Talvez por isso, talvez por nada, os pessimistas do costume e um certo negativismo português dirá: isto está é cada vez pior, ganhamos mal, trabalhamos muito, reformamo-nos tarde, etc. Mas qualquer análise isenta mostrará que não é assim, basta a qualquer um de nós olhar à volta e reflectir, pensar como viviam os nossos pais, os nossos avós. Como eram as suas casas e o que lá tinham, o que comiam, o que vestiam, o que sabiam do mundo; quantas crianças morriam à nascença, quantos morriam por doenças estúpidas, quantos morriam em guerras que não entendiam; qual era a esperança média de vida; como eram as suas profissões, quantas horas trabalhavam, o que faziam nos (poucos) tempos livres, e por aí fora.
Há evidentemente muito a fazer, como redescobrir o papel de Portugal no mundo. Abandonar esta posição de periferia em que sistematicamente nos colocamos – durante a ditadura “orgulhosamente sós” a querer ser grandes com as colónias esquecendo o resto do mundo; depois de 1974 a querer muito ser europeus e só para aí voltados.
Esquecemos tantas vezes as lições da história, por exemplo que só fomos minimamente “grandes” quando fomos um dos centros do mundo, quando no tempo áureo das descobertas éramos porto de chegadas e partidas. Só o movimento produz algo. O mesmo podemos aplicar a qualquer região, cidade, aldeia. Como a Tomar, que por várias razões perdeu a sua centralidade e chegou ao século 21 numa espécie de periferia onde as pessoas se deslocam como a um museu. Felizmente parecem começar a existir a vários níveis, ainda ténues é certo, mas alguns sinais de mudança. Ou ao menos a consciência da necessidade de mudar. E assim é também no país, que não quer deixar de ser europeu, mas que cada vez mais tenta ser uma porta da velha Europa para África e para a América brasileira, tirando partido deste grande espaço mundial que é o da Língua Portuguesa.

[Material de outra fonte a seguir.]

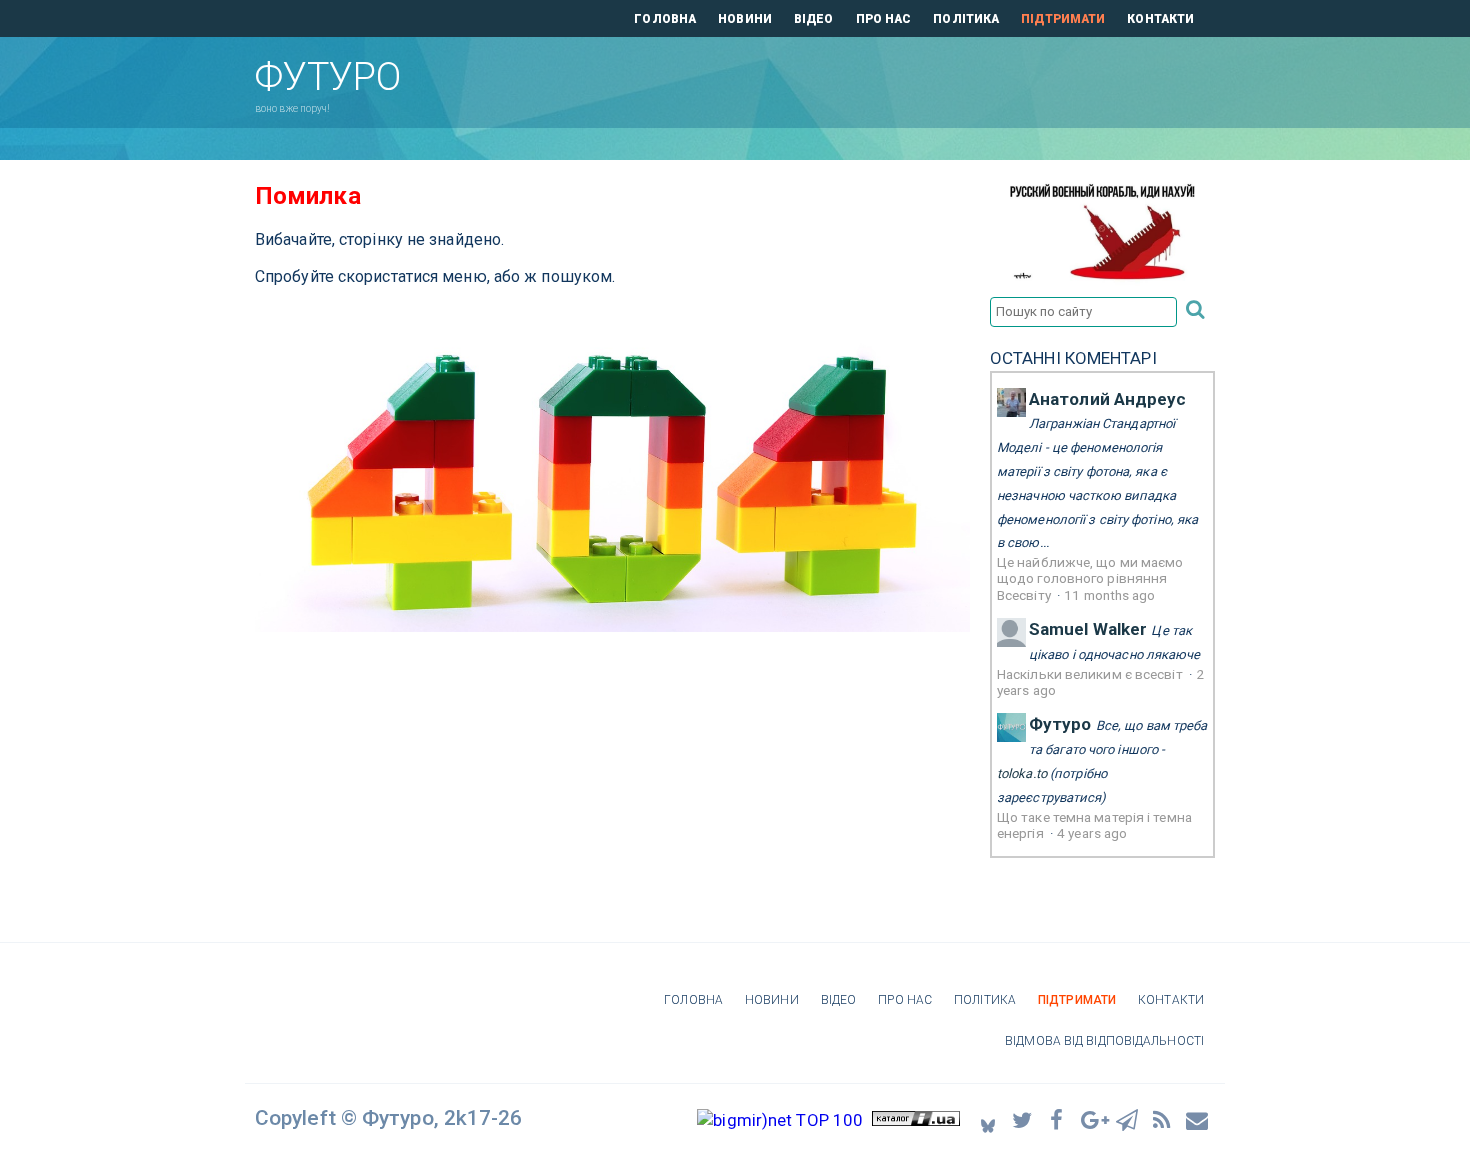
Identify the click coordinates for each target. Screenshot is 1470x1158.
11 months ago (1109, 595)
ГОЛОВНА (665, 19)
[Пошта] (1198, 1119)
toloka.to (1022, 773)
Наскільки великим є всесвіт (1091, 674)
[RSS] (1163, 1119)
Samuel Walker (1088, 629)
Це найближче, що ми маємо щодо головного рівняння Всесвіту (1090, 578)
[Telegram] (1128, 1119)
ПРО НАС (884, 19)
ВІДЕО (814, 19)
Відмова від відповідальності (1104, 1041)
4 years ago (1092, 833)
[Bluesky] (988, 1120)
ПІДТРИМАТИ (1063, 19)
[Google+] (1093, 1119)
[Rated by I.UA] (916, 1120)
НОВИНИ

Por tanto mais, a República deve ser comemorada, estimulada. “E pur si mouve”, diria Galileu, “e no entanto ela move-se”. Assim é com a nossa sociedade, lentamente, umas vezes mais que outras, mas o progresso existe.

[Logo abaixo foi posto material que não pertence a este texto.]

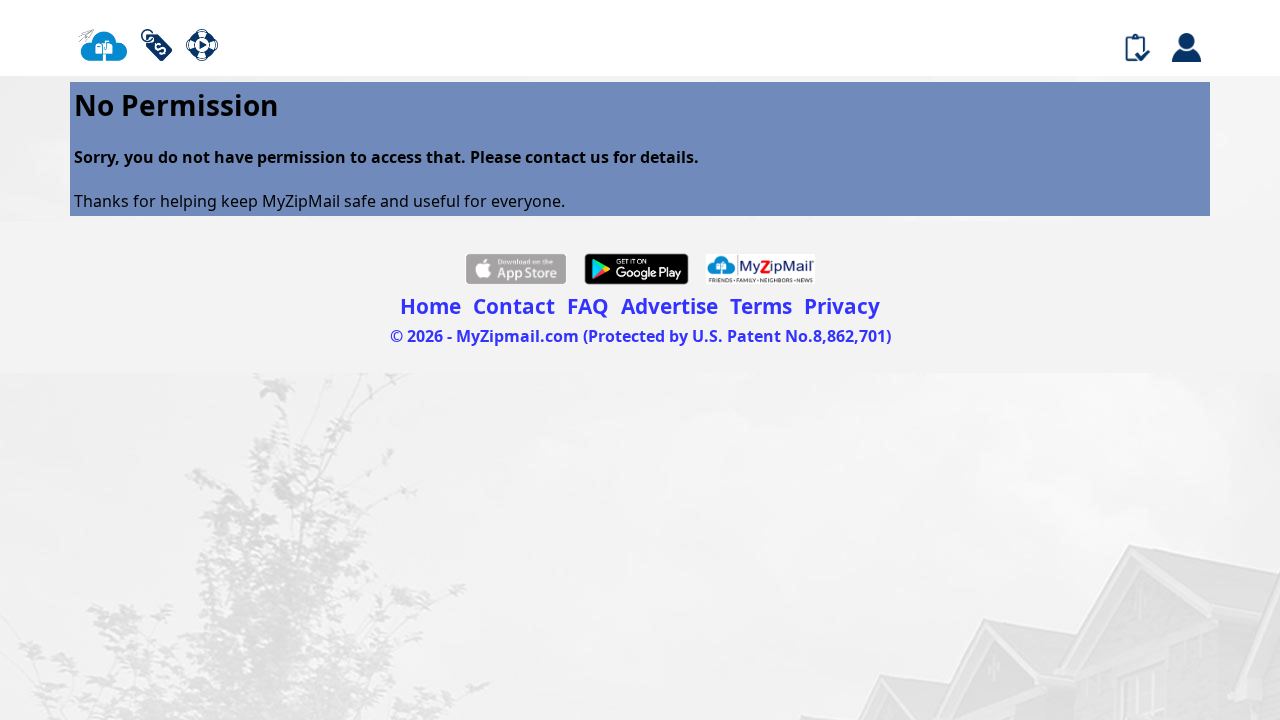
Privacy (842, 306)
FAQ (588, 306)
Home (430, 306)
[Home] (102, 47)
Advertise (669, 306)
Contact (514, 306)
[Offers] (157, 47)
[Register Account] (1137, 49)
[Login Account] (1186, 49)
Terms (761, 306)
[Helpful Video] (202, 47)
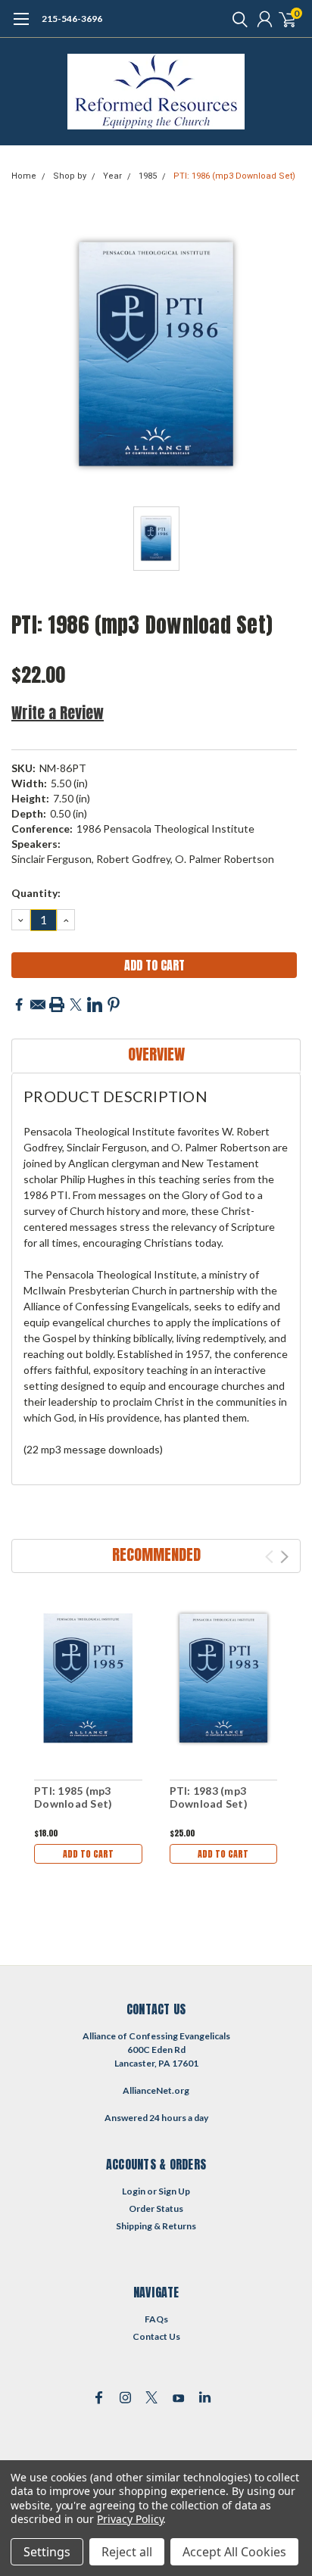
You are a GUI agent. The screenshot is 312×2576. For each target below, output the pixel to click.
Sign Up (174, 2191)
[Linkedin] (94, 1004)
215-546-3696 (72, 18)
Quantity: (36, 892)
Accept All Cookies (234, 2551)
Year (112, 176)
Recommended (156, 1554)
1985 (148, 176)
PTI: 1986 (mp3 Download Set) (234, 176)
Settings (46, 2551)
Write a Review (57, 712)
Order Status (156, 2208)
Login (133, 2191)
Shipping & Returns (156, 2226)
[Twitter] (75, 1004)
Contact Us (156, 2336)
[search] (236, 19)
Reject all (126, 2551)
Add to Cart (88, 1854)
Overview (156, 1054)
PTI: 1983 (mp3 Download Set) (209, 1797)
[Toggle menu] (21, 26)
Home (23, 176)
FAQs (156, 2319)
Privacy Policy (130, 2519)
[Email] (37, 1004)
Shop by (69, 176)
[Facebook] (19, 1004)
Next (284, 1556)
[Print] (56, 1004)
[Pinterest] (113, 1004)
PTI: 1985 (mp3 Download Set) (73, 1797)
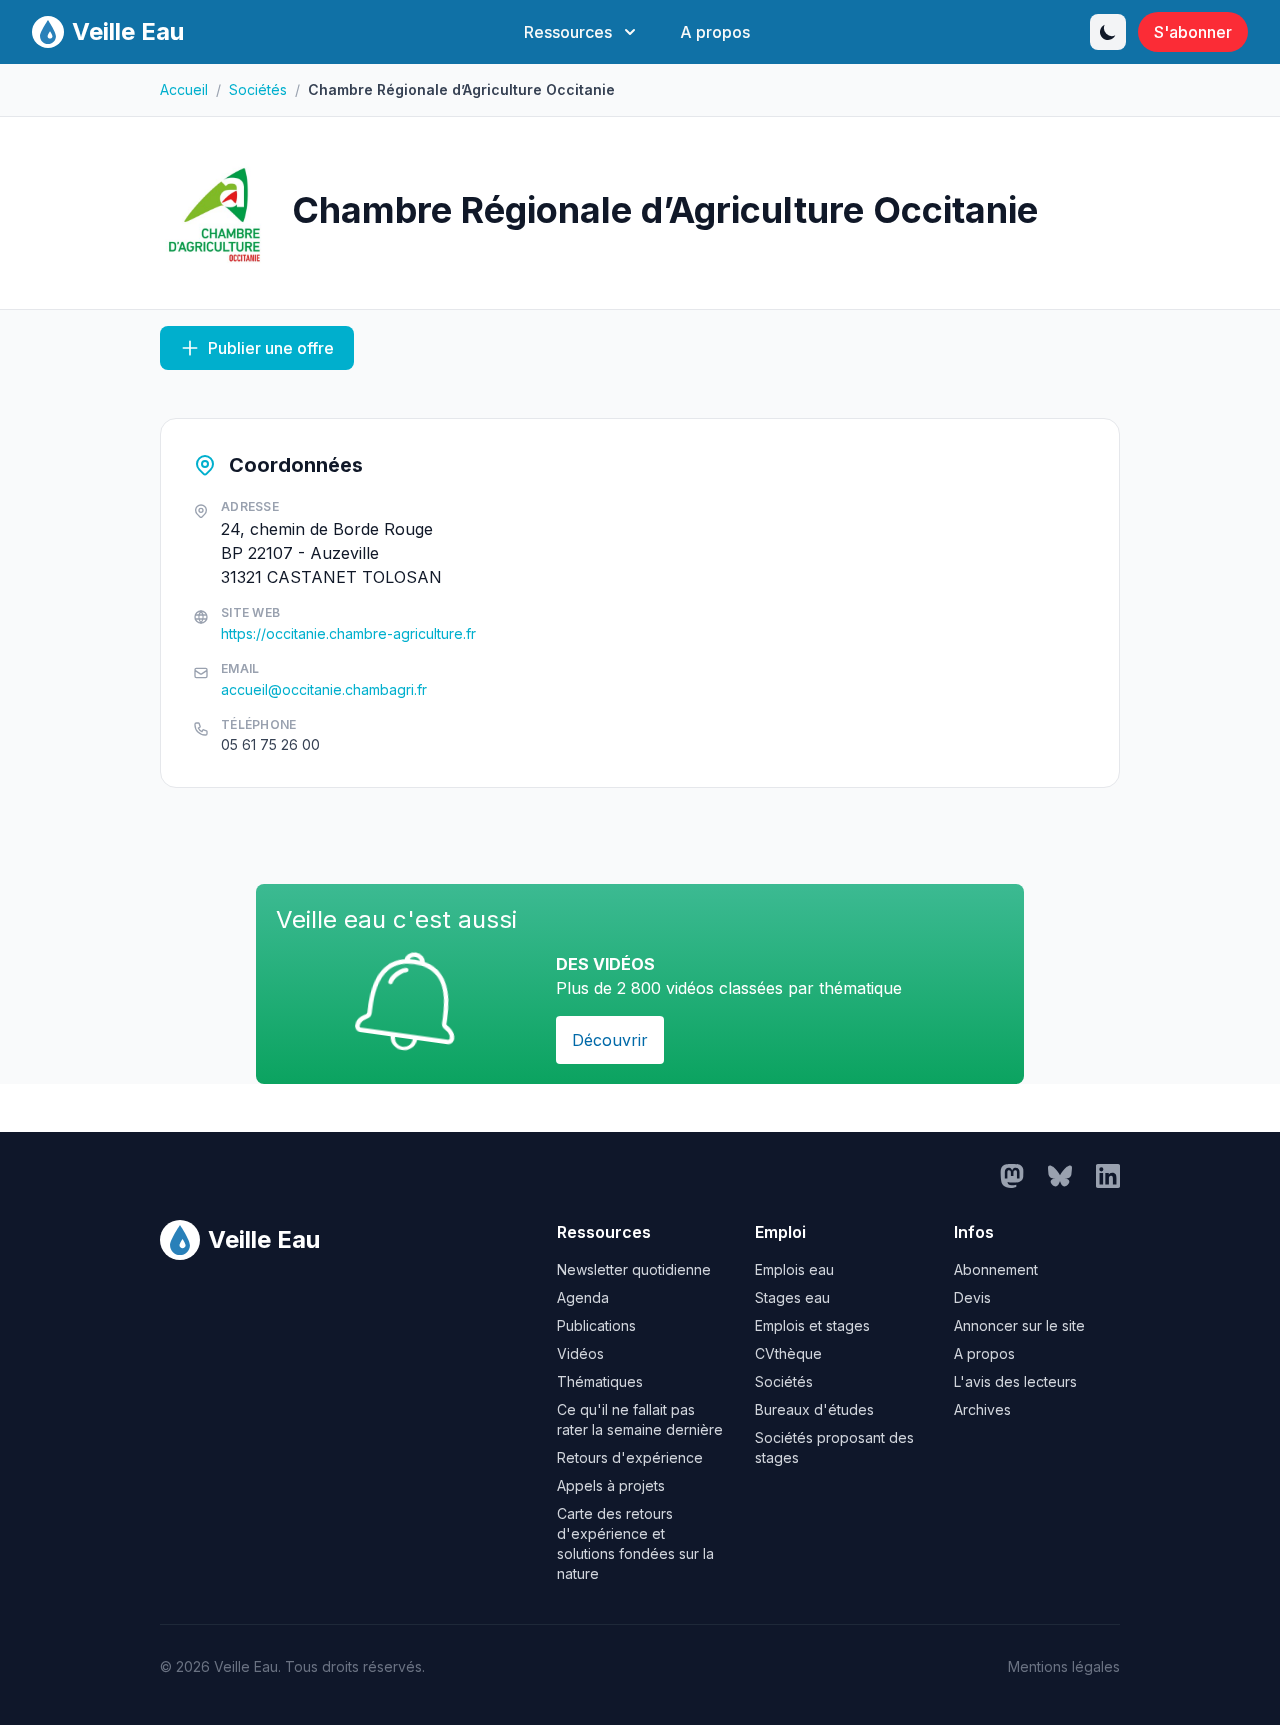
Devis (972, 1297)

Será sempre preciso defender a República, a Democracia, a Liberdade. Por vezes de ameaças veladas, mascaradas, como os que querem transformar direitos que devem ser de todos, em regalias que variam consoante a conta bancária. Basta ver o que alguns agora propõem para alterações na nossa lei fundamental, a Constituição.
Ou como algumas tendências demagógicas baseadas em populismo boçal, que pretendem fazer esquecer coisas essenciais: em Democracia somos governados por representantes eleitos – não por técnicos, não por conselhos de administração, não por homens providenciais, não por regras de mercados desregulados.
A todo o momento, sublinho, deve cada um de nós, no seio das nossas comunidades, nos nossos locais de trabalho, estimular a República e a Democracia, e só assim manteremos vivos e actuantes os ideais de 5 de Outubro de 1910, os da Liberdade, da Igualdade, da Fraternidade, na demanda do timbre da Justiça e da Verdade, da Honra e do Progresso. E sonhando com o futuro, sempre, porque “sempre que o Homem sonha, o mundo pula e avança”.